Quest’ultimo punto è particolarmente importante; nelle nostre scuole come in quelle africane, dove lo stereotipo di genere si estende a tutte le discipline e le donne hanno il 20% di possibilità in meno di frequentare la scuola rispetto ai maschi (dati Unesco). Più in generale, nei Paesi del sud del mondo, solo il 76% delle bambine completa la scuola primaria, contro l'85% dei maschi. In Kenya, nonostante uno dei più alti livelli di alfabetizzazione in rapporto agli altri Paesi subsahariani, si stima che le ragazze che all'età di 15 anni sanno leggere e scrivere siano circa il 79% contro il 95% dei ragazzi.
Le cause di questa diseguaglianza sono riconducibili a un retaggio culturale.

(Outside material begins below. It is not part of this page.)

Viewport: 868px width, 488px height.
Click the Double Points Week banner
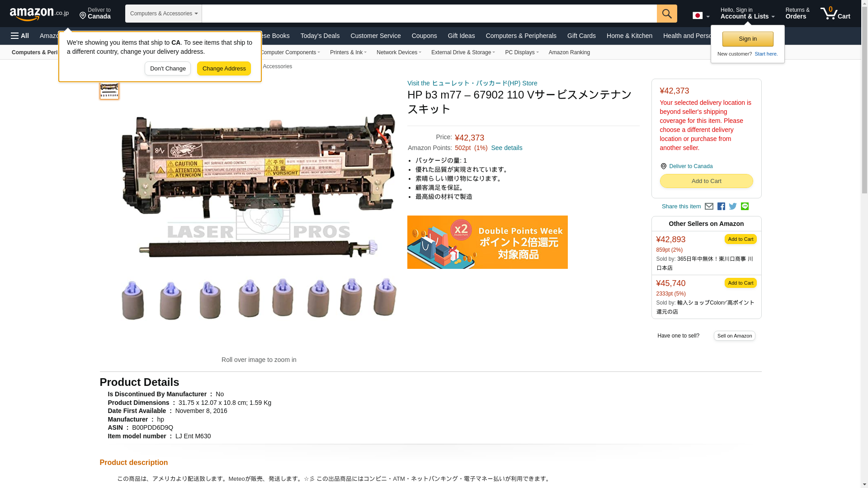pyautogui.click(x=487, y=242)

Ecco perché ci sono Onlus, come la Fondazione Rita Levi Montalcini, che sostengono l’istruzione e l’educazione, sotto ogni forma, delle bambine, ragazze e donne africane, con due precise motivazioni. La prima è quella di dare ad ogni donna tutti gli strumenti per sviluppare pienamente le sue capacità, permettendole di sfuggire alle frequenti discriminazioni, e consentendole di svolgere con dignità il ruolo che le spetta nelle società. La seconda è che un soddisfacente livello di istruzione e di cultura delle donne costituisce un apporto importante, a volte determinante, nello sviluppo economico, sociale e culturale della loro società. Quello che si vuole trasmettere, infatti, è che alzare il livello di istruzione delle donne, in Africa, come in tutti gli altri paesi, permetterebbe di vederle impegnate non solo nei ruoli “tradizionali” che generalmente spettano alla donna; ma potrebbe renderle protagoniste in molti altri tipi di attività, dal settore produttivo all’insegnamento, dalle professioni sanitarie ai ruoli di leadership.